*Saved data entries*:
--- START ---
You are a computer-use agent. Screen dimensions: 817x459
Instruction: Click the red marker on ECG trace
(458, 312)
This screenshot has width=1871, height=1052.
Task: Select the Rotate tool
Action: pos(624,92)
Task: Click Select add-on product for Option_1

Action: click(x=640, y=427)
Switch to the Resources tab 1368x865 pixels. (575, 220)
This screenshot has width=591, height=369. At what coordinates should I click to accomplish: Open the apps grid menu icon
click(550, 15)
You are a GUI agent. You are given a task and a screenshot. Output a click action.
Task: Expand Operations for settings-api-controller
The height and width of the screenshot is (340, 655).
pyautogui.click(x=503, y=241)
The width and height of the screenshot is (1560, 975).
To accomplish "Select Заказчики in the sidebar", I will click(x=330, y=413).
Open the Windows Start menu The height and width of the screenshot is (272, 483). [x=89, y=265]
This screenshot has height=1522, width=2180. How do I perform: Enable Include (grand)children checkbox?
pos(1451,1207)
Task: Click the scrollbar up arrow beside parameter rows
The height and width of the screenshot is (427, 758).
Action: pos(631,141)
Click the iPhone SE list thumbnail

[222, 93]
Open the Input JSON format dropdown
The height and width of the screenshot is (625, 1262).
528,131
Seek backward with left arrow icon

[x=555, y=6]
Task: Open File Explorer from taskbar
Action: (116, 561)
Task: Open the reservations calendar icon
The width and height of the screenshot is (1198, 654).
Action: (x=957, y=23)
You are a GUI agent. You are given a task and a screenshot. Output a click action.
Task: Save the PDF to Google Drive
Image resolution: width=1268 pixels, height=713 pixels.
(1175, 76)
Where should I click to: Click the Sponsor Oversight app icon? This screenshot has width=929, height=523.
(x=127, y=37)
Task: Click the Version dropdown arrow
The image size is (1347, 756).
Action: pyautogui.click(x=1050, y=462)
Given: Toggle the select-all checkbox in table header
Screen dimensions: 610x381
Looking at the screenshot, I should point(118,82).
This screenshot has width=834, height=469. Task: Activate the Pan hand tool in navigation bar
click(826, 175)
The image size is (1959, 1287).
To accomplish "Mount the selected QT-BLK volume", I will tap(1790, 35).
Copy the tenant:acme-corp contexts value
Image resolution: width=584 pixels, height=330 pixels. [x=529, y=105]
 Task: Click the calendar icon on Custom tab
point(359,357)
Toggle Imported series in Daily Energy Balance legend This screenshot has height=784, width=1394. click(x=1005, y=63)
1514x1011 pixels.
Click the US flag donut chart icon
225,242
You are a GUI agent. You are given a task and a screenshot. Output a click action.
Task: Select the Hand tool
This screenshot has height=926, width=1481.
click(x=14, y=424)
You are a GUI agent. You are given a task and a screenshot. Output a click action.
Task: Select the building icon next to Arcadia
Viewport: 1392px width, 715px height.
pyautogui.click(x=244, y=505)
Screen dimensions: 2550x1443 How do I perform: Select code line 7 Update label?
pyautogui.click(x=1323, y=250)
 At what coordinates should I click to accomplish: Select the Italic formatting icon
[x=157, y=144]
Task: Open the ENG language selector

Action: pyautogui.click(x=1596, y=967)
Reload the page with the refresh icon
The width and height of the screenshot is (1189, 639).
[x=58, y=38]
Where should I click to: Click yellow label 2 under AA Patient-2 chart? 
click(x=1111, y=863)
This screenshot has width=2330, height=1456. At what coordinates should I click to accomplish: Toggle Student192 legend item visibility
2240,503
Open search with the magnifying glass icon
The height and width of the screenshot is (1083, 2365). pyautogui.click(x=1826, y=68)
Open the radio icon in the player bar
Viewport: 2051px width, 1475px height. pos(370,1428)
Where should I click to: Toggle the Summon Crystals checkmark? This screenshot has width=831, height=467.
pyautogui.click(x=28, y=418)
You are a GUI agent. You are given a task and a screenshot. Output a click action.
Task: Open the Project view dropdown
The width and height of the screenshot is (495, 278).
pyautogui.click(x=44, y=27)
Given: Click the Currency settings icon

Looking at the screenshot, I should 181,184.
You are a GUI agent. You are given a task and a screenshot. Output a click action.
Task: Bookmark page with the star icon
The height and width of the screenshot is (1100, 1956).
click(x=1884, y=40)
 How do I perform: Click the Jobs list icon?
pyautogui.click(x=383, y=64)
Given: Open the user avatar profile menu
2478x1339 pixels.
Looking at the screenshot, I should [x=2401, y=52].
--- END ---
*INSTRUCTIONS FOR THE TASK*:
Each record must be output word for word.

*RESPONSE AREA*:
You are a computer-use agent. Screen dimensions: 817x459
Instruction: Click the red marker on ECG trace
(458, 312)
This screenshot has width=1871, height=1052.
Task: Select the Rotate tool
Action: pos(624,92)
Task: Click Select add-on product for Option_1

Action: click(x=640, y=427)
Switch to the Resources tab 1368x865 pixels. (575, 220)
This screenshot has width=591, height=369. At what coordinates should I click to accomplish: Open the apps grid menu icon
click(550, 15)
You are a GUI agent. You are given a task and a screenshot. Output a click action.
Task: Expand Operations for settings-api-controller
The height and width of the screenshot is (340, 655).
pyautogui.click(x=503, y=241)
The width and height of the screenshot is (1560, 975).
To accomplish "Select Заказчики in the sidebar", I will click(x=330, y=413).
Open the Windows Start menu The height and width of the screenshot is (272, 483). [x=89, y=265]
This screenshot has height=1522, width=2180. How do I perform: Enable Include (grand)children checkbox?
pos(1451,1207)
Task: Click the scrollbar up arrow beside parameter rows
The height and width of the screenshot is (427, 758).
Action: pos(631,141)
Click the iPhone SE list thumbnail

[222, 93]
Open the Input JSON format dropdown
The height and width of the screenshot is (625, 1262).
528,131
Seek backward with left arrow icon

[x=555, y=6]
Task: Open File Explorer from taskbar
Action: (116, 561)
Task: Open the reservations calendar icon
The width and height of the screenshot is (1198, 654).
Action: (x=957, y=23)
You are a GUI agent. You are given a task and a screenshot. Output a click action.
Task: Save the PDF to Google Drive
Image resolution: width=1268 pixels, height=713 pixels.
(1175, 76)
Where should I click to: Click the Sponsor Oversight app icon? This screenshot has width=929, height=523.
(x=127, y=37)
Task: Click the Version dropdown arrow
The image size is (1347, 756).
Action: pyautogui.click(x=1050, y=462)
Given: Toggle the select-all checkbox in table header
Screen dimensions: 610x381
Looking at the screenshot, I should point(118,82).
This screenshot has width=834, height=469. Task: Activate the Pan hand tool in navigation bar
click(826, 175)
The image size is (1959, 1287).
To accomplish "Mount the selected QT-BLK volume", I will tap(1790, 35).
Copy the tenant:acme-corp contexts value
Image resolution: width=584 pixels, height=330 pixels. [x=529, y=105]
 Task: Click the calendar icon on Custom tab
point(359,357)
Toggle Imported series in Daily Energy Balance legend This screenshot has height=784, width=1394. click(x=1005, y=63)
1514x1011 pixels.
Click the US flag donut chart icon
225,242
You are a GUI agent. You are given a task and a screenshot. Output a click action.
Task: Select the Hand tool
This screenshot has height=926, width=1481.
click(x=14, y=424)
You are a GUI agent. You are given a task and a screenshot. Output a click action.
Task: Select the building icon next to Arcadia
Viewport: 1392px width, 715px height.
pyautogui.click(x=244, y=505)
Screen dimensions: 2550x1443 How do I perform: Select code line 7 Update label?
pyautogui.click(x=1323, y=250)
 At what coordinates should I click to accomplish: Select the Italic formatting icon
[x=157, y=144]
Task: Open the ENG language selector

Action: pyautogui.click(x=1596, y=967)
Reload the page with the refresh icon
The width and height of the screenshot is (1189, 639).
[x=58, y=38]
Where should I click to: Click yellow label 2 under AA Patient-2 chart? 
click(x=1111, y=863)
This screenshot has width=2330, height=1456. At what coordinates should I click to accomplish: Toggle Student192 legend item visibility
2240,503
Open search with the magnifying glass icon
The height and width of the screenshot is (1083, 2365). pyautogui.click(x=1826, y=68)
Open the radio icon in the player bar
Viewport: 2051px width, 1475px height. pos(370,1428)
Where should I click to: Toggle the Summon Crystals checkmark? This screenshot has width=831, height=467.
pyautogui.click(x=28, y=418)
You are a GUI agent. You are given a task and a screenshot. Output a click action.
Task: Open the Project view dropdown
The width and height of the screenshot is (495, 278).
pyautogui.click(x=44, y=27)
Given: Click the Currency settings icon

Looking at the screenshot, I should 181,184.
You are a GUI agent. You are given a task and a screenshot. Output a click action.
Task: Bookmark page with the star icon
The height and width of the screenshot is (1100, 1956).
click(x=1884, y=40)
 How do I perform: Click the Jobs list icon?
pyautogui.click(x=383, y=64)
Given: Open the user avatar profile menu
2478x1339 pixels.
Looking at the screenshot, I should [x=2401, y=52].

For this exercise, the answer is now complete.